I needed to send a fax today, but don't have a fax machine (or fax modem).

Found this free service:
http://faxzero.com/

Fax a 3 page PDF anywhere in the US or Canada for free!

Apparently the cover page has some kind of advertising on it, but I didn't care. I got to fax for free!

Wee doggie!


----------



## Paul O'Keefe (Jun 3, 2005)

If you mac has modem, you can send and receive faxes over the phone line. Booya! The computer knows the difference between fax calls and phone calls and doesn't pick up phone calls (I think).


----------



## guytoronto (Jun 25, 2005)

Paul O'Keefe said:


> If you mac has modem, you can send and receive faxes over the phone line. Booya!


But no modern Mac has a modem. And since a lot of people don't even have home lines (jus cellular), this service is invaluable.



Paul O'Keefe said:


> The computer knows the difference between fax calls and phone calls and doesn't pick up phone calls (I think).

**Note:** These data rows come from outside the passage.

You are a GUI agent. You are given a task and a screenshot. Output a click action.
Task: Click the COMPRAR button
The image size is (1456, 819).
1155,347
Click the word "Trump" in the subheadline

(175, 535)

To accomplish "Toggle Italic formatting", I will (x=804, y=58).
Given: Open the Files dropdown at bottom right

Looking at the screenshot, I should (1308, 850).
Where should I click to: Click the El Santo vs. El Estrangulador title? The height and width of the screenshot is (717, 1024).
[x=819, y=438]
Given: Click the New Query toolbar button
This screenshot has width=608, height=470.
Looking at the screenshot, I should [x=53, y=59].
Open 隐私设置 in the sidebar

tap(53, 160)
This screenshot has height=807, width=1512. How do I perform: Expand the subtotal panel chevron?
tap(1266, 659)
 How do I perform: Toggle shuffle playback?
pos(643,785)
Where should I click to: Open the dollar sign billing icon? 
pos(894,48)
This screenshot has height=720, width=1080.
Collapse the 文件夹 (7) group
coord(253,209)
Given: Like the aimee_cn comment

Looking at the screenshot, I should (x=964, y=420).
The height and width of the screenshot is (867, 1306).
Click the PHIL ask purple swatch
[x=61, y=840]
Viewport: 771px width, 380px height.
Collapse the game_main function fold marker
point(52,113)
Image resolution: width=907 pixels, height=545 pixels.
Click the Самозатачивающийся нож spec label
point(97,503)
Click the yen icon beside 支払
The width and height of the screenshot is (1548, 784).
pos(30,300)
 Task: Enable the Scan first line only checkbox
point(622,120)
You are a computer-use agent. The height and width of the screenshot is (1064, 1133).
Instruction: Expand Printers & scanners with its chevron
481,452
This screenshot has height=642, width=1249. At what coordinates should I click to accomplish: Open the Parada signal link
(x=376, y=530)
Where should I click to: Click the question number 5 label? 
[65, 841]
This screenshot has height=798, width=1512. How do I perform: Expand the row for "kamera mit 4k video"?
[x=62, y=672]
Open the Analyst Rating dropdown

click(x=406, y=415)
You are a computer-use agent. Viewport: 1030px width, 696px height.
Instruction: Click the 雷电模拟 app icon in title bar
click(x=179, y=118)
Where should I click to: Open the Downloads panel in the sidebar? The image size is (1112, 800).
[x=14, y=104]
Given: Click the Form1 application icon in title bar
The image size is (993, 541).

Nope, sorry. The only way your computer can distinguish between a voice call and fax call is:

a) picking up the call, and listening for a fax tone or
b) having a different phone number for faxes with a distinctive ring tone

If you only have one phone number, one phone line, your computer won't know what kind of call is coming in.


----------



## singingcrow (May 6, 2005)

You could use your cell as a modem and fax from your computer out the cell... My 2 cents.


----------



## singingcrow (May 6, 2005)

You could use your cell as a modem and fax from your computer out the cell... . But yes, its nice yo have the service you talk about. My 2 cents. Too bad not all macs have modems any more. Vive la PowerBook!:clap:


----------